Then we look at his character arc. And here is where the "reader me" and the "writer me" fight each other, leaving this bittersweet taste in my mouth. 


I have this very annoying history of having my favourite characters killed at the end. And usually, I find many reasons to complain about their arc and how their deaths were lazy or served nothing to the plot (apart from also being heartbreaking of course).


It is a little different this time.


The "reader me" is devastated. Until the very end I hoped he would live, I really did. I wanted him to be happy, find his peace and try to live a good life now that he was free from all the chains. I wanted to see him as the kind King he could be, trying to make a better place out of White London. The "reader me" is sobbing and screaming "he deserved so much better!!! He suffered the whole book to die like that, sacrificing himself like none of the others did and not even being able to see how his death cured his world!" It made me kinda look down on the other characters sometimes. He lost everything to save all of the Londons, not only his own. He was controlled, enslaved, betrayed, almost killed by people he trusted, saw his best friend be brutally murdered in front of him. And, apart from Astrid and Athos, he never resented those who wronged him. For him, Alox and Talya acted the way they did because of the corrupted world they grew up in. Holland didn't blame them, he forgave them.

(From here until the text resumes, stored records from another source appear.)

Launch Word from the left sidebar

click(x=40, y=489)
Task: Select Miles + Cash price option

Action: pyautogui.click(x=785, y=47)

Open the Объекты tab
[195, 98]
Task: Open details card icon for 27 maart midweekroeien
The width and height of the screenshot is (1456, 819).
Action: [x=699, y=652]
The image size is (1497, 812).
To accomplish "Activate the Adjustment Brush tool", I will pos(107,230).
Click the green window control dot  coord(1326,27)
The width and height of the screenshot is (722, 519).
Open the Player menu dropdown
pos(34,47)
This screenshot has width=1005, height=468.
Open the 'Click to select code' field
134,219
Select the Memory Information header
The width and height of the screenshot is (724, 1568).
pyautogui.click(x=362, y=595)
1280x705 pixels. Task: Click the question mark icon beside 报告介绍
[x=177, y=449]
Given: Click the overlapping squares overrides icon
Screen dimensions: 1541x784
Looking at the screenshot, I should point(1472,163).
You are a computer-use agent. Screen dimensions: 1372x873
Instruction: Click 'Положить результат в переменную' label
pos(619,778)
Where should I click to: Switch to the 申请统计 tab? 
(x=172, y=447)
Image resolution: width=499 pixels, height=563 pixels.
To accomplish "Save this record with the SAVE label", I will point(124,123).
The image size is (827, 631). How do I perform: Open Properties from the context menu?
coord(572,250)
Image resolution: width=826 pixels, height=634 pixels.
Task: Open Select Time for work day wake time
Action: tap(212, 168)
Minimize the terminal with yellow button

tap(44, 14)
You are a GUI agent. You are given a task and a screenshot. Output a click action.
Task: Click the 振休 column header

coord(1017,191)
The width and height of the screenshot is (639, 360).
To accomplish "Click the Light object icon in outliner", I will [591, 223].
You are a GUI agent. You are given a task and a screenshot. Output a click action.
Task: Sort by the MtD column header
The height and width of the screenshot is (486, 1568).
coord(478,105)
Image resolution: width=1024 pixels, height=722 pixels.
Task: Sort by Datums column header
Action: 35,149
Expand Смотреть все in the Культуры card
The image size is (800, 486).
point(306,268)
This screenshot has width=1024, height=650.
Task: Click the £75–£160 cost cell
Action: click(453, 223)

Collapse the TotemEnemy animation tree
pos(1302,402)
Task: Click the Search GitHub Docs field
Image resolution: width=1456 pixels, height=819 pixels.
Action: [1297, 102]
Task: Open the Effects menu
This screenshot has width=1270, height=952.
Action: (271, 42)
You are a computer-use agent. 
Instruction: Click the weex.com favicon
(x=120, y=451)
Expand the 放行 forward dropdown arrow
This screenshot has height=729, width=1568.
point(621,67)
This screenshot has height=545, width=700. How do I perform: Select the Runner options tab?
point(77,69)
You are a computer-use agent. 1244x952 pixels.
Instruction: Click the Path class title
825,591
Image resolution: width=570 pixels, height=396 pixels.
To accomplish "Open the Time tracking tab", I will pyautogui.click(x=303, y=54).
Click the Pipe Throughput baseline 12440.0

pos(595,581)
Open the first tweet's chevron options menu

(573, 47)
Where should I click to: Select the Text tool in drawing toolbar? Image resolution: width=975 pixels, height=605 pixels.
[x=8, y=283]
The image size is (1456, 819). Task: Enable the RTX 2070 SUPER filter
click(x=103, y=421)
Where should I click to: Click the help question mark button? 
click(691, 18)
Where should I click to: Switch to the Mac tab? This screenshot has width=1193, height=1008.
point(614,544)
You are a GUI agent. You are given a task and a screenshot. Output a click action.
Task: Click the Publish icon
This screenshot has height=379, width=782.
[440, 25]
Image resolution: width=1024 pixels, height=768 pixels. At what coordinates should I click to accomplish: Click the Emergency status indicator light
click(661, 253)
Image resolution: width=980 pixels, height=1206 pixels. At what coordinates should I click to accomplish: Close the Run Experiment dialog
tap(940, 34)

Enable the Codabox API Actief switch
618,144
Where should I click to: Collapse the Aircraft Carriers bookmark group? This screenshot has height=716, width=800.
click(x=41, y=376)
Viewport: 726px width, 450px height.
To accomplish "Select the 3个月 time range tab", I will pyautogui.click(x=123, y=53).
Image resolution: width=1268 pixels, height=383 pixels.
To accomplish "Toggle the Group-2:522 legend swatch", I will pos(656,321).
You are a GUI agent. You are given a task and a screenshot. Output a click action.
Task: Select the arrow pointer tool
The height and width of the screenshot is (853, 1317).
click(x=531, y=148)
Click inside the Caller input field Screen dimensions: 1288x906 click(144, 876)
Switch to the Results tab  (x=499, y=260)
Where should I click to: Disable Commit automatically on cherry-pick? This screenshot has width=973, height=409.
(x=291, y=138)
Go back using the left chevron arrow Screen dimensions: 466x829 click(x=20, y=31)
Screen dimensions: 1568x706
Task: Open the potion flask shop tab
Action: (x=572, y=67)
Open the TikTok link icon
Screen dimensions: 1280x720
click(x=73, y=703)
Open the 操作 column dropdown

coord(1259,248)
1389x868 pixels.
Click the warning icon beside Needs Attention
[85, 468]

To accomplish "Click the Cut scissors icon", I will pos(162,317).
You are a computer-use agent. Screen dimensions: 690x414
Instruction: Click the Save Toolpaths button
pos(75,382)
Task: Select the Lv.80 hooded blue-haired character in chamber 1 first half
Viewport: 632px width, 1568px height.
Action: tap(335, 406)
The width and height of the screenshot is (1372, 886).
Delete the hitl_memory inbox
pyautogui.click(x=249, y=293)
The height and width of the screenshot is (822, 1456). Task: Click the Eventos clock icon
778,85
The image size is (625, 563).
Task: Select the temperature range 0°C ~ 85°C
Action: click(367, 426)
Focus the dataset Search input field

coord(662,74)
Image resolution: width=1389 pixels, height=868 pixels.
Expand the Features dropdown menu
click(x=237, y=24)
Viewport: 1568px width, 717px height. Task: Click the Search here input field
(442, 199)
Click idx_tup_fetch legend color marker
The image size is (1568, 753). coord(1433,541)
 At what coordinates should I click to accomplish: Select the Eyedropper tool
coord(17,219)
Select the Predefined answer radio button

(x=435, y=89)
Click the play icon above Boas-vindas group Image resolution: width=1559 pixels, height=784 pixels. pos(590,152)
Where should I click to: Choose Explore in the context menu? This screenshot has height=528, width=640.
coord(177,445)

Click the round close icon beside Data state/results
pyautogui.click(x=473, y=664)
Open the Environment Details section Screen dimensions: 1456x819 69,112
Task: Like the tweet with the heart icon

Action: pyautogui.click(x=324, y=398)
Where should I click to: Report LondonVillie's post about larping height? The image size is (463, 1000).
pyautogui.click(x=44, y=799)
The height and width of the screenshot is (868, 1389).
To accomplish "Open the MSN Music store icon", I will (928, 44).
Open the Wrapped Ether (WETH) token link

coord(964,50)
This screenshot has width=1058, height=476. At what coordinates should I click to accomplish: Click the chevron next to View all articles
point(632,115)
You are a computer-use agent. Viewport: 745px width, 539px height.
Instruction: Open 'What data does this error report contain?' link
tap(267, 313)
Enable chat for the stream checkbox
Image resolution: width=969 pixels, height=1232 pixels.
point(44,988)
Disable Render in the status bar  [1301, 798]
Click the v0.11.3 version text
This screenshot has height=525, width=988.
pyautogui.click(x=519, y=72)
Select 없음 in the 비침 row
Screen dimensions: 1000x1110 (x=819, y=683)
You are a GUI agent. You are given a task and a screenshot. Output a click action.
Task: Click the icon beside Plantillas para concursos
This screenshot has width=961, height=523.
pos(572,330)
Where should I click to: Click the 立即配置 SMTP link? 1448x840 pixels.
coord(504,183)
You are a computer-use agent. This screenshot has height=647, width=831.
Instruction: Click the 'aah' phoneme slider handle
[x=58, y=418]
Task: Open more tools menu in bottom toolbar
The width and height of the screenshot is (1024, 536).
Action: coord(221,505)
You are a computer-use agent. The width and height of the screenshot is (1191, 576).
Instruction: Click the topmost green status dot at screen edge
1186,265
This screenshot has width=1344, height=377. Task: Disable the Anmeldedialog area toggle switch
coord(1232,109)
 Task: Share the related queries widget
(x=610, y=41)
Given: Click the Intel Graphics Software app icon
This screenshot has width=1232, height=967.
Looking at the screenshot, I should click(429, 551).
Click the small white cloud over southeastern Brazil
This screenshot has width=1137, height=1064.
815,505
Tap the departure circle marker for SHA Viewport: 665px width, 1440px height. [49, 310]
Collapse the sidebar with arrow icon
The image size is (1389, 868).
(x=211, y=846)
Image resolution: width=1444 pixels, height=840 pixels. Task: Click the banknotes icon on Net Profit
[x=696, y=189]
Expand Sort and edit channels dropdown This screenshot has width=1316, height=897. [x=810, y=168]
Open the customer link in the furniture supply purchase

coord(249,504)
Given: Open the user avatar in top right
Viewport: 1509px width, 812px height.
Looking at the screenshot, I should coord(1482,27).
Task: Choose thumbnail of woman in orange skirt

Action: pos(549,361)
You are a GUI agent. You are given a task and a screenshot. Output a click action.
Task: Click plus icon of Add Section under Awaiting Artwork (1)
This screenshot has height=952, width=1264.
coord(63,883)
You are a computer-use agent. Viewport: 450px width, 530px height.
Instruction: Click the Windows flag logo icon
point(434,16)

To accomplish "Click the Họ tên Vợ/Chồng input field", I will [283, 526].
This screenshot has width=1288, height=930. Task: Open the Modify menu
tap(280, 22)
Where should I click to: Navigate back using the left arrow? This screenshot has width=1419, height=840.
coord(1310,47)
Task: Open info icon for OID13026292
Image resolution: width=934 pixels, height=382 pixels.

He undersrood, because he killed many people himself for the same reasons, but kept count of them to shame himself, even though most of the times he wasn't killing at his own will. He was nearly killed and thrown into a hopeless place with evil magic by Kell only to be able to survive again, have another chance of doing the right thing. But he still didn't have that choice, not really. He had one choice only and he took it. Because he is a survivor. Holland isn't a man full of poor life choices. He is a man whose choices had already been made for him. And that's why his death is heartbreaking. Because it's a consequence of his own choices when he finally gets to make them.


But I would be lying if I said I didn't see it coming. And here comes the "writer me" into play. His last scene was beautifully sad, poetic. Because analysing his character arc, he indeed got everything he wanted in the end. He never wanted power, he wanted healing. And in the end he was the someday king he always dreamt about. He saved his world, he was free, he fought against Osaron because he chose to do it. He became the true hero of the whole trilogy, doing and sacrificing more than anyone else. And if some part of me is looking desperately for ways that he could return so I can read more of him in Threads of Power, there is another part that says it ended in a correct way too. It's bittersweet, yes, but as a writer myself, I understand Schwab's choice. He deserved better, but his arc came to a satisfactory closure and for the first time I find no reasons to complain apart from the fact that it devastated me to see such an amazing character go.


That's pretty much it and thank you if you were brave enough to reach the end of this review. Now I will be standing here just anxiously waiting for Threads of Power.